AAM: Is it just mock up images and video at this point or is there
actual development going into it?
John: Yes, it is a fully-functional prototype. It works on all existing Android hardware (that we are aware of) but as a prototype it still lacks a lot of polish. So, it isn’t ready for release, and still needs some effort to make it a finished product. We are hoping to get an opportunity to finish it, but we have other obligations in the near term. In short, we can’t say for sure when we will finish the project, but we sure hope that it will be soon.
AAM: Is it something that would have to be a Home replacement or could it be modified as an app or even a 4×4 widget?
John: It is definitely a homes screen replacement– it would not be feasible as an app or a 4×4 widget, in our opinion.
AAM: Where did the clean modern look of the Intelligent Home Screen come from?

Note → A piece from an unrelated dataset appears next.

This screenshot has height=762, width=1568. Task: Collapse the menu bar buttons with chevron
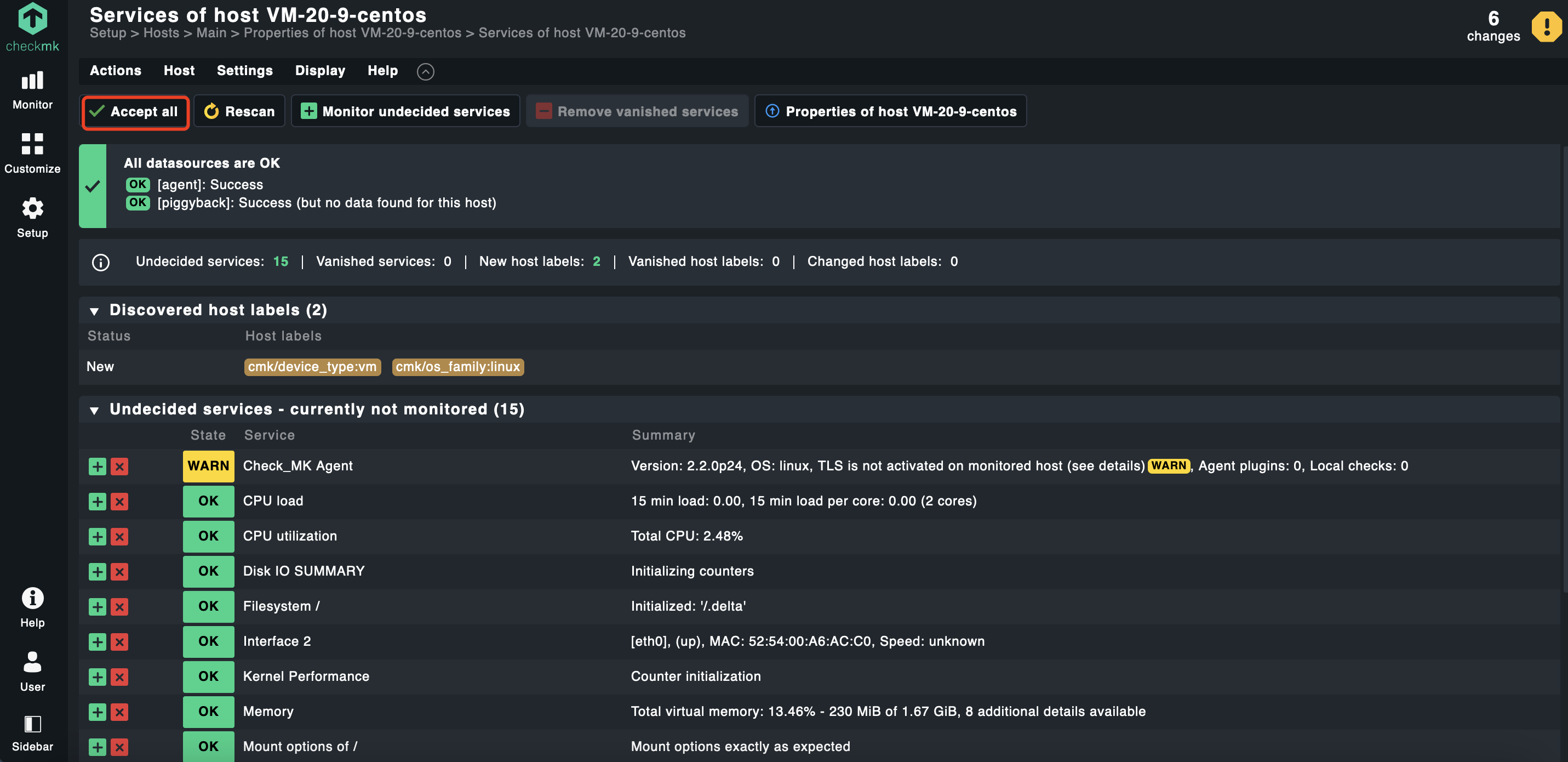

John: The credit for the style goes to our design partner, Ideas on Purpose. They took our terrible sketches and turned them in to a really beautiful, clean design; especially considering the amount of information that is packed in to it.
AAM: As a company that makes apps for iPhone, Sidekick and Android, can you run down the pluses and minuses for each platform in terms of development?
John: Android is definitely our favorite platform for development. The SDK is very powerful and straightforward. That said, Sidekick is a solid platform as well, especially considering how much longer it has been around than the others. It has some commonalities with Android, as some of the Android developers worked previously on the Sidekick OS. The Sidekick is probably the best at enforcing user interface conventions across apps, making the apps feel very “native” to the phone and comfortable for the users. The iPhone is a very different kind of development experience. It is much more challenging and “to the metal”. The developer has a lot of low-level power, but can easily get in to trouble with cryptic errors and memory leak issues. However, that low-level power (combined with fairly uniform hardware) is what results in console-like performance. Unfortunately, Apple’s SDK for the iPhone sandboxes the developer, preventing apps such as home screen replacements. So, they all have their strengths and weaknesses, but Android is our favorite.
We are all very excited to see this prototype come to fruition and want to thank John Watkinson for taking the time to talk to us.